Start of Block
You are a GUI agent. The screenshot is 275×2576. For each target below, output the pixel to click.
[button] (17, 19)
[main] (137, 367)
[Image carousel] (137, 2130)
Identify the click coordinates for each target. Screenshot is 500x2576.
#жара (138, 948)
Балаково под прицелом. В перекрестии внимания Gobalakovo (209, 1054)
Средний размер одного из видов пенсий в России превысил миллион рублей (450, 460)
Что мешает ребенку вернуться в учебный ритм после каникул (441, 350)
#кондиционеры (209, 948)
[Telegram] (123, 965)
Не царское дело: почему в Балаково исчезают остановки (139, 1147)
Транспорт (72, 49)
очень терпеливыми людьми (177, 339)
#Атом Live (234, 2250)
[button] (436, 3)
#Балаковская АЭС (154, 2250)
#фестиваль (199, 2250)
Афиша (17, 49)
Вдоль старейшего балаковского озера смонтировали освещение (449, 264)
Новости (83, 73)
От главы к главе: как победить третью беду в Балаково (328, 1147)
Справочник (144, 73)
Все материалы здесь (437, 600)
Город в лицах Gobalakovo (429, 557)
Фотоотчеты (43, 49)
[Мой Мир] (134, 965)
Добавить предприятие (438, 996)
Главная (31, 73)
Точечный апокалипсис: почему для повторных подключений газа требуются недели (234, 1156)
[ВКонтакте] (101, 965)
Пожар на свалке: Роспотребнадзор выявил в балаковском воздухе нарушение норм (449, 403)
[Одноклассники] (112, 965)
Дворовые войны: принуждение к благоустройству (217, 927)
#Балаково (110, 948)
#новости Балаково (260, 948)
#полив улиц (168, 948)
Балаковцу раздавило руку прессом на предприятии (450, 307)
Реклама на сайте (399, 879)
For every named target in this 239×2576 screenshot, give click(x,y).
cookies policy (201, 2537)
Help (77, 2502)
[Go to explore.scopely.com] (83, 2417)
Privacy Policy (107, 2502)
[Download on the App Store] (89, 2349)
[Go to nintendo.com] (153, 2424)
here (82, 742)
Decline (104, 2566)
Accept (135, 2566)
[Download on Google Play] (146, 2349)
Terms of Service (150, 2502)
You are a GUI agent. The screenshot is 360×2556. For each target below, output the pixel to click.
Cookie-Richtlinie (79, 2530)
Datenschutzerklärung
End of Block
# The problem
There is a line with "[Image carousel] (137, 2130)" and a line with "Город в лицах Gobalakovo (429, 557)" above. Copy exactly those two lines and all lines between them, with nothing else.

# Task output
[Image carousel] (137, 2130)
Identify the click coordinates for each target. Screenshot is 500x2576.
#жара (138, 948)
Балаково под прицелом. В перекрестии внимания Gobalakovo (209, 1054)
Средний размер одного из видов пенсий в России превысил миллион рублей (450, 460)
Что мешает ребенку вернуться в учебный ритм после каникул (441, 350)
#кондиционеры (209, 948)
[Telegram] (123, 965)
Не царское дело: почему в Балаково исчезают остановки (139, 1147)
Транспорт (72, 49)
очень терпеливыми людьми (177, 339)
#Атом Live (234, 2250)
[button] (436, 3)
#Балаковская АЭС (154, 2250)
#фестиваль (199, 2250)
Афиша (17, 49)
Вдоль старейшего балаковского озера смонтировали освещение (449, 264)
Новости (83, 73)
От главы к главе: как победить третью беду в Балаково (328, 1147)
Справочник (144, 73)
Все материалы здесь (437, 600)
Город в лицах Gobalakovo (429, 557)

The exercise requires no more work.